1/6 * 1/6 * 1/6 * 1/6 * 5/6 * 5/6 isn't enough.

position plays a role here, so you need to consider also

5/6 * 5/6 * 1/6 * 1/6 * 1/6 * 1/6 +

5/6 * 1/6 * 5/6 * 1/6 * 1/6 * 1/6 +

1/6 * 5/6 * 1/6 * 5/6 * 1/6 * 1/6 + etc.....

so you have to take the probability (5/6 * 5/6 * 1/6...) * the number of sequences (or combinations)

luckily there's a formula for this called "from n choose r" or nCr which kykboxr touched on.

In this case n = 6, and r changes...

so the formulas for probability are:

6: (1/6 * 1/6 * 1/6 * 1/6 * 1/6 * 1/6) * 6 choose 6 = 0.0021%

5: (1/6 * 1/6 * 1/6 * 1/6 * 1/6 * 5/6) * 6 choose 5 = 0.0643%

4: (1/6 * 1/6 * 1/6 * 1/6 * 5/6 * 5/6) * 6 choose 4 = 0.8037%

3: (1/6 * 1/6 * 1/6 * 5/6 * 5/6 * 5/6) * 6 choose 3 = 5.3584%

2: (1/6 * 1/6 * 5/6 * 5/6 * 5/6 * 5/6) * 6 choose 2 = 20.094%

1: (1/6 * 5/6 * 5/6 * 5/6 * 5/6 * 5/6) * 6 choose 1 = 40.188%

0: (5/6 * 5/6 * 5/6 * 5/6 * 5/6 * 5/6) * 6 choose 0 = 33.490%

Now, if you are looking for ANY item to match, the math is slightly different, let me know if you are interested. Hopes this helps :)
+ + +
Copy the probability post from "so you have" to "kykboxr touched on.". Rely only on the probability post.

## COLLECTED DATA:
+ + +
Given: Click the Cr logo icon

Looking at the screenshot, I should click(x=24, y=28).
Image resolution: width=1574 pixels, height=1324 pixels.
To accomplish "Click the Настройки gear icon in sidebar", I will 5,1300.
+ + +
## RESULT:
so you have to take the probability (5/6 * 5/6 * 1/6...) * the number of sequences (or combinations)

luckily there's a formula for this called "from n choose r" or nCr which kykboxr touched on.